Keywords: operationalizing, measurement, literary theory, digital humanities, literature, criticism, falsifiability, concepts, data, word counts, centrality, network mapping, character space, protagonism, tragic conflict, Hegel, Kuhn, Woloch

Citations: 

  • Alex Woloch, The One vs the Many: Minor Characters and the Space of the Protagonist in the Novel (2003).
  • Graham Alexander Sack, ‘Simulating Plot: Towards a Generative Model of Narrative Structure’, Papers from the AAAI Fall Symposium, 2011.
  • G. W. F. Hegel, Aesthetics (1975).

Quotations:

Operationalizing means building a bridge from concepts to measurement, and then to the world. In our case: from the concepts of literary theory, through some form of quantification, to literary texts (104).

Measurement does not lead from the world, via quantification, to the constructions of theories; if anything, it leads back from theories, through data, to the empirical world (106-107).

Computation has theoretical consequences— possibly, more far-reaching than any other field of literary study. The time has come to make them explicit (114).

Digital humanities may not yet have changed the territory of the literary historian, or the reading of individual texts; but operationalizing has certainly changed, and radicalized, our relationship to concepts: it has raised our expectations, by turning concepts into magic spells that can call into being a whole world of empirical data; and it has sharpened our skepticism, because, if the data revolt against their creator, then the concept is really in trouble. A theory-driven, data-rich research programme has become imaginable, bent on testing, and, when needed, falsifying the received knowledge of literary study. Of this enterprise, operationalizing will be the central ingredient (119).

Questions:

Moretti raises 2 questions in a footnote on p. 114: “As will become clear, I assume that Hegel’s theory can be operationalized. This leaves open two further questions. First: and if it couldn’t? Would the theory lose all its value, and deserve to be forgotten? The second question is almost opposite in nature: if applied too loosely and widely, wouldn’t operationalizing lose the strict falsifying potential that had made it so valuable in the first place? In principle (though a full motivation will have to wait for another occasion), my answers would be, No to the first question, and Yes to the second.”

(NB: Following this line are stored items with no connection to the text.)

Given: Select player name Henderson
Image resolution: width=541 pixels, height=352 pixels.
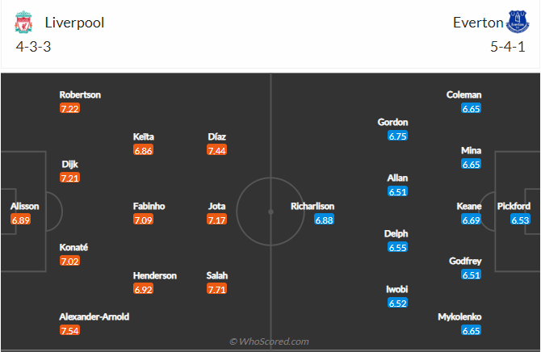Looking at the screenshot, I should [155, 275].
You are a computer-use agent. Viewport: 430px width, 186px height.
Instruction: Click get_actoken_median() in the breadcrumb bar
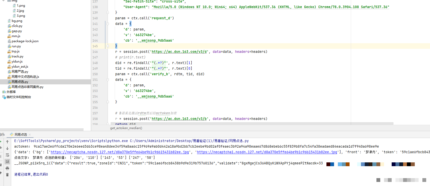point(126,128)
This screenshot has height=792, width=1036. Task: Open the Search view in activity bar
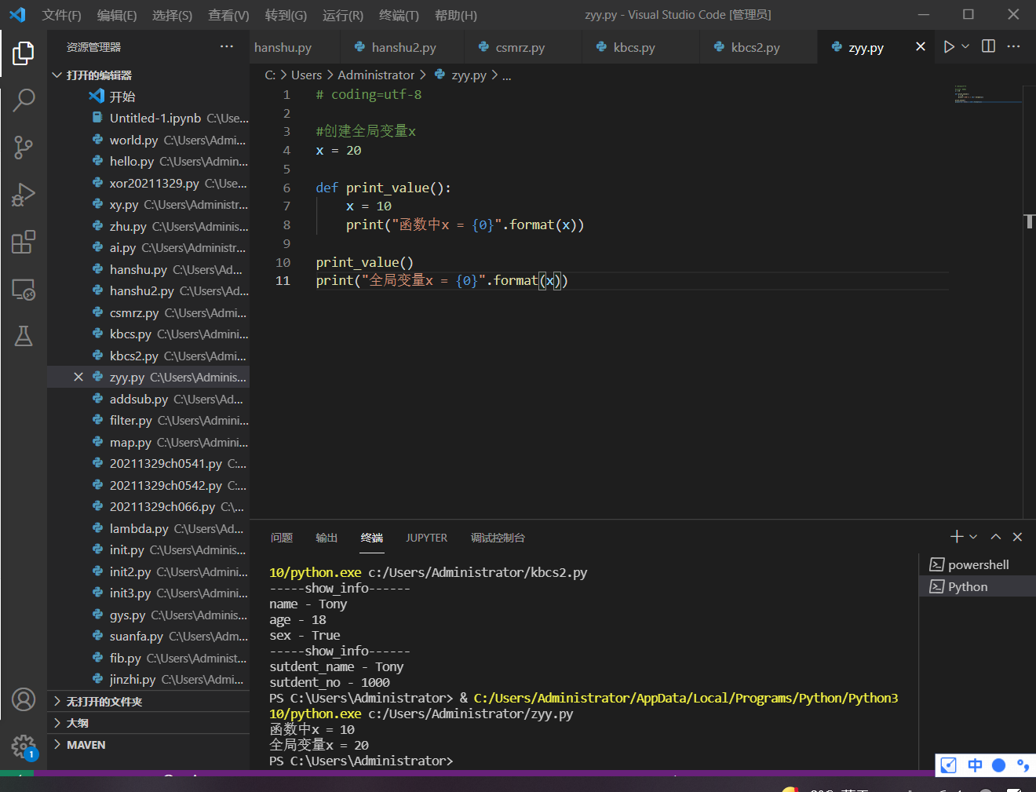24,100
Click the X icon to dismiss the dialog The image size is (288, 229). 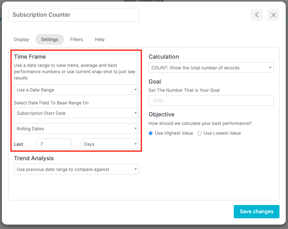click(x=273, y=15)
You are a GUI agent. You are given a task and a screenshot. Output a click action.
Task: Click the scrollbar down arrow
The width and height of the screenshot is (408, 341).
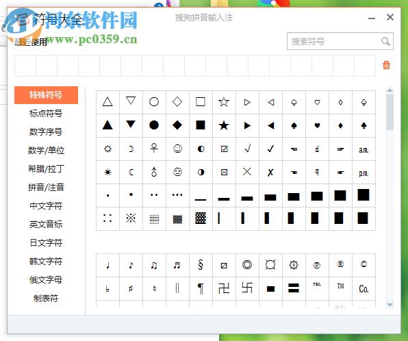tap(390, 305)
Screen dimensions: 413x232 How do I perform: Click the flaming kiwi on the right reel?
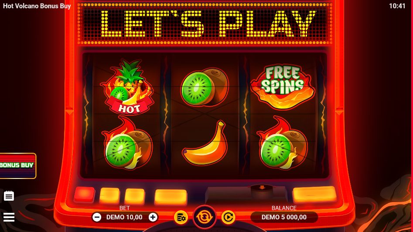[282, 143]
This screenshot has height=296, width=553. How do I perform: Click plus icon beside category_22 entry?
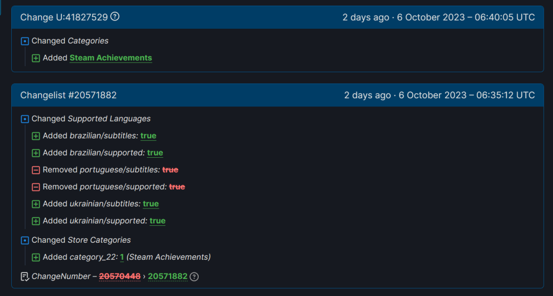[x=36, y=258]
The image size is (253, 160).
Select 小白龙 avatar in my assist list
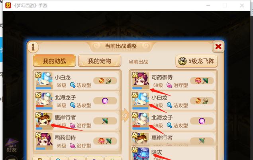44,80
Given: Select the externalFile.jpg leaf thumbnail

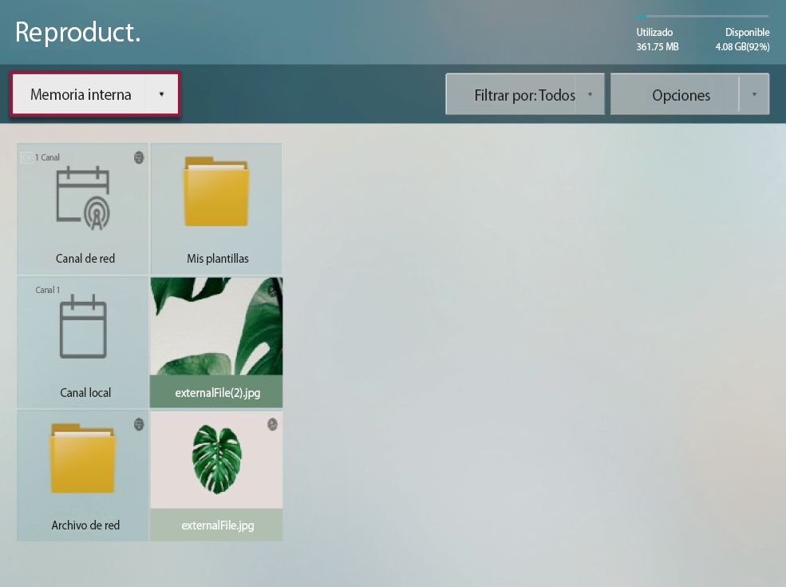Looking at the screenshot, I should coord(216,459).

Another, more immediate question for me is the different relationship between concepts and practice that (may) exist in rhetorical studies. I don’t think that rhetorical figures are necessarily the same as literary concepts–they are empirically verifiable on the one hand, but their consequences seem less determined on the other. And yet, I can think of several writers who have at least dabbled in what Moretti describes as operationalizing, myself included.